Using DaVinci Resolve Lite

danielschweinert 22 Nov 2011 23:35
Anyone here using the Blackmagic Design's new Resolve Lite 8.1.1 ??? It has been standard in post production since 1984. I know it's kinda breaking the butterfly on the wheel but you can color grade in realtime on a decent iMac or MacBookPro with 1080p material. The best of all the Lite version for HD1080 is totally FREE.

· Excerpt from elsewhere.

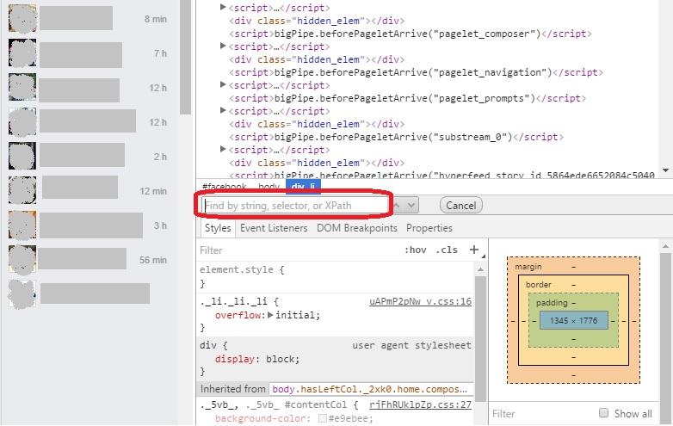Image resolution: width=673 pixels, height=426 pixels.
Task: Toggle the .cls element classes button
Action: (x=448, y=250)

http://www.blackmagic-design.com/products/davinciresolve/

Im still learning it but it makes a lot of fun. The next investment will be a Tangent Wave control panel for it.
LUXORPYRAMID 23 Nov 2011 15:50
I cannot find the FREE download link :-(
jason 23 Nov 2011 17:24
@luxor try this:
http://www.blackmagic-design.com/products/davinciresolve/
jdennis 23 Nov 2011 19:06
@luxor; you can find comparison of LITE version to others here
http://www.blackmagic-design.com/products/davinciresolve/compare/

Looks like only for MAC and Linux
danielschweinert 24 Nov 2011 10:35
Yes right now it's only for MAC but they will release a Windows version in Q1 of 2012.
jdennis 24 Nov 2011 23:46
@jetsetmodels; I took a quick look at their demo video on site. Looks very impressive. Sounds like you've got some experience with the LITE version? Is it easy to learn? I'm wondering if color correction with Sony Vegas is enough or would using "Resolve" be better ?
danielschweinert 25 Nov 2011 00:26
Yes I've learned a lot in the last couple of days. There are many tutorials on youtube. Usually After Effects, Vegas or any other software package should be enough for grading stockfootage because you will do only small subtle changes (increase a little bit the contrast doing white balance...).

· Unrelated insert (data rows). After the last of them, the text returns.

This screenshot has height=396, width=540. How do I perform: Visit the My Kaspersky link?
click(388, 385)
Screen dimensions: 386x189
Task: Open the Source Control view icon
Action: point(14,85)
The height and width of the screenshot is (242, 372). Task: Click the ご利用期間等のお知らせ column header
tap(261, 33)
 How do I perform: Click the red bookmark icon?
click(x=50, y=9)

But I felt in love with resolve lite because it's so fast (realtime color grading on a decent mac) and in my opinion it's very easy to learn. You have a built in stabilizer that is very simple and works great. You can use PowerWindows (masks) to color grade only parts of your footage in matter of seconds and they can be tracked too. You can save your grading effects and paste them on your other clips from that same series. To keep it simple if you know the program you can color correct more efficient and it makes fun to play with new toys.

Though theres one disadvantage. I couldn't find how to export to Quicktime PhotoJPEG directly from Resolve. You can export anything from Avid DNxHD, FileSequence, ProRes, Quicktime uncompressed...but no PhotoJPEG. So I render Quicktime uncompressed and then compress that footage with Adobe Media Encoder to PhotoJPEG.